The last one, and this depends on your companies process would be leave pay. If you don’t pay these out as separate line items they will be part of the base pay and so therefore part of the gross compensation. This is far more common with monthly and salary paid employees than any other type.

Recurring Items

“The important thing to remember is these items will be credited or debited from an employee on a strict schedule. Either for an ongoing period of time or in perpetuity”

From this point on, the component descriptions I provide are not exhaustive lists. You potentially have other payroll items that you provide that will fall into one of the four components.

Recurring items are those other payments that you credit or debit to employees every payroll. This might be for a preset period of time or in perpetuity.
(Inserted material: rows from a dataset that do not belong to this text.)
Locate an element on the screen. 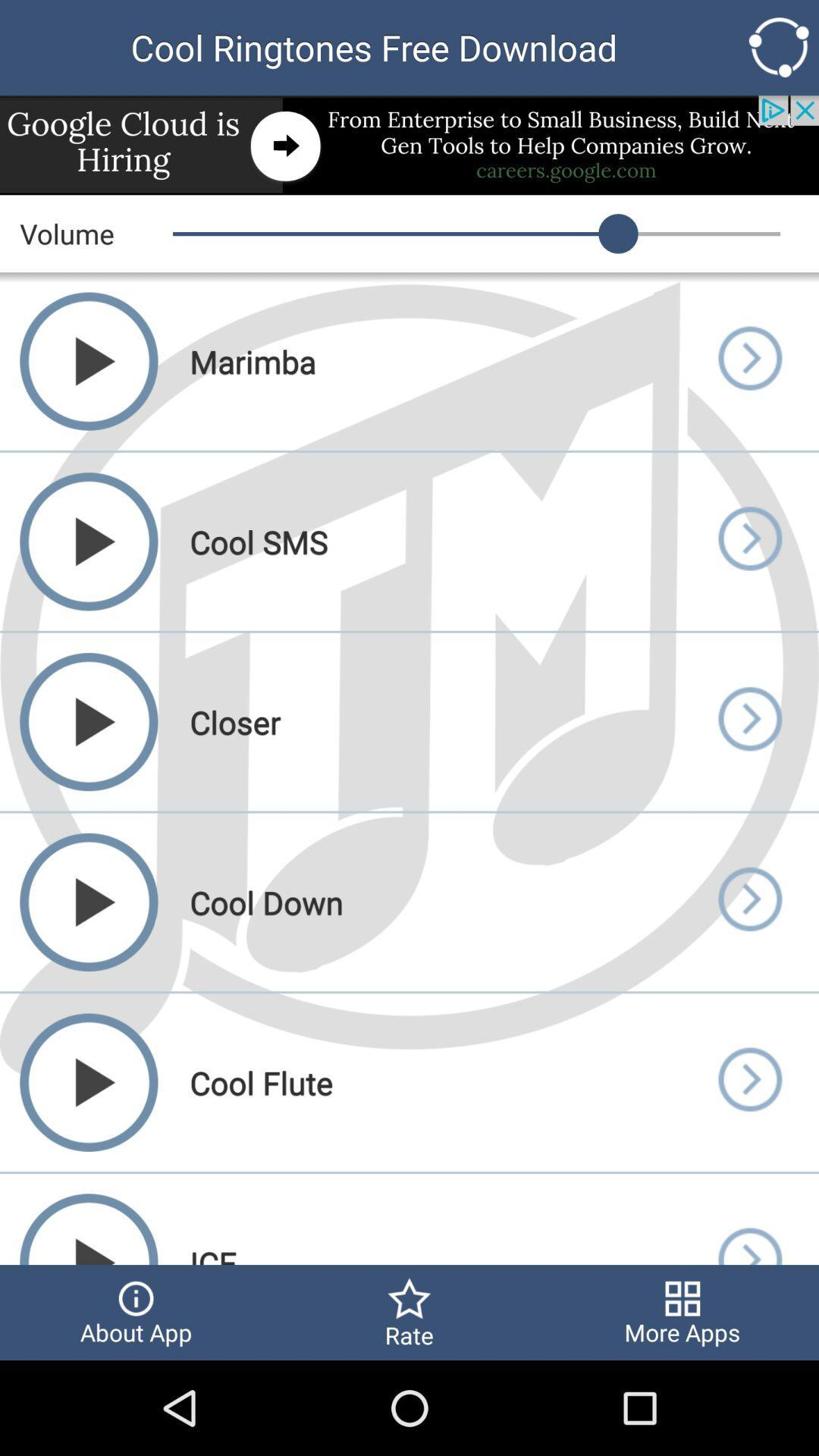 Image resolution: width=819 pixels, height=1456 pixels. volume is located at coordinates (748, 721).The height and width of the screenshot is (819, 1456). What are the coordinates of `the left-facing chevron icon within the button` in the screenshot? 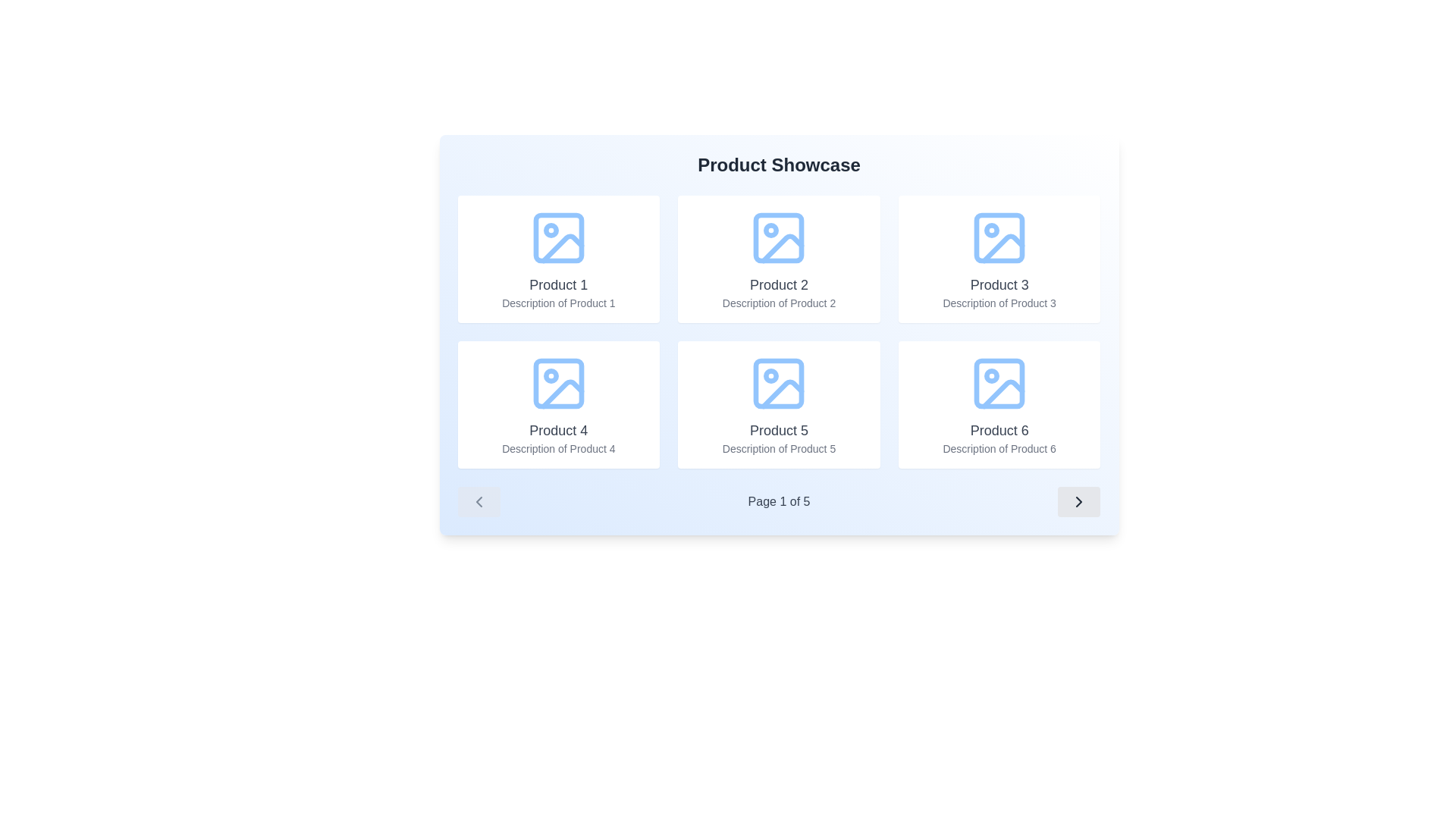 It's located at (478, 502).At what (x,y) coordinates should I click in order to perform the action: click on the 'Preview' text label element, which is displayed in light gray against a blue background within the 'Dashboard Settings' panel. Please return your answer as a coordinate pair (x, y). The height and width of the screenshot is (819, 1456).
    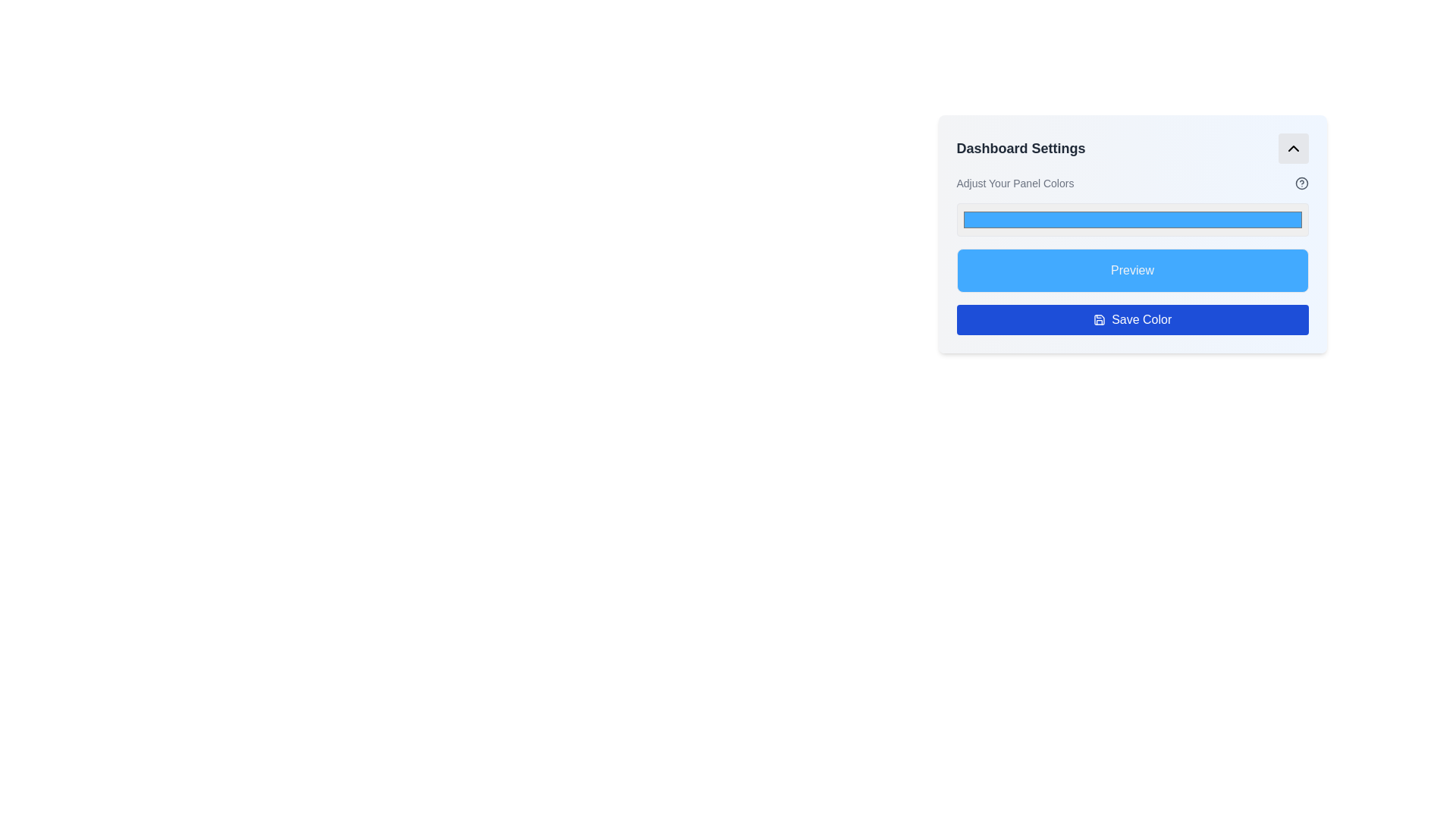
    Looking at the image, I should click on (1132, 270).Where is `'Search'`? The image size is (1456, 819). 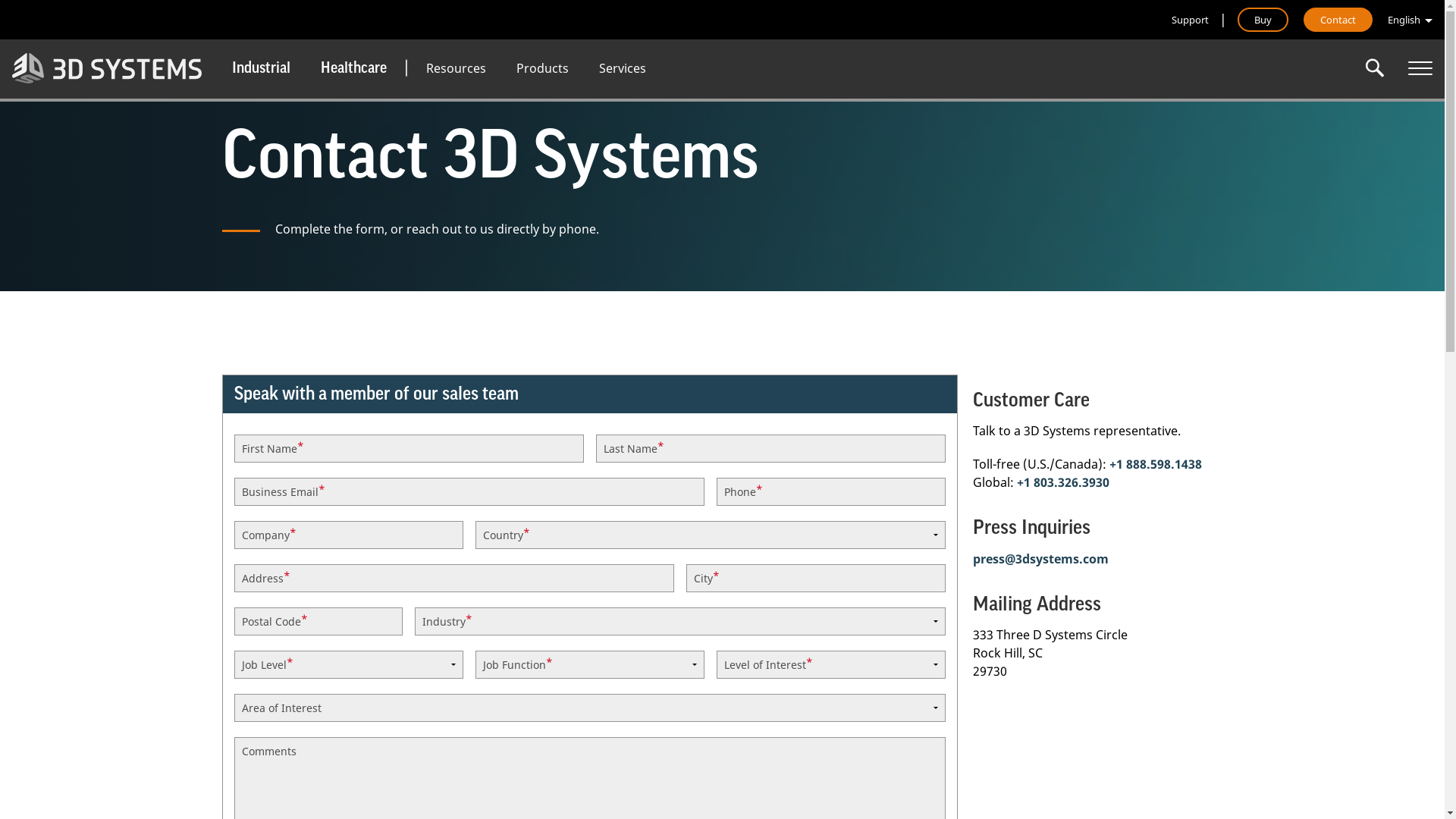 'Search' is located at coordinates (1375, 67).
It’s important to clarify that the amounts of these recurring items may vary from payment to payment.

A great example of this would be the Cost of Living Allowance in the Philippines. It’s a government mandated allowance saying that all minimum wage employees should receive 15 pesos for each day worked. So the amount paid out will always fluctuate based on the amount of days worked in the pay period, but it’s always paid each pay period.

Usually all allowances are recurring items, the frequency may change (either per payroll, per quarter, per month etc.) but they are consistently deducted on the same schedule.

Loan payments are another great example and illustrate how the payment doesn’t need to be deducted forever. Usually, if you give an employee a loan, they pay it back over X pay periods until the original amount is repaid.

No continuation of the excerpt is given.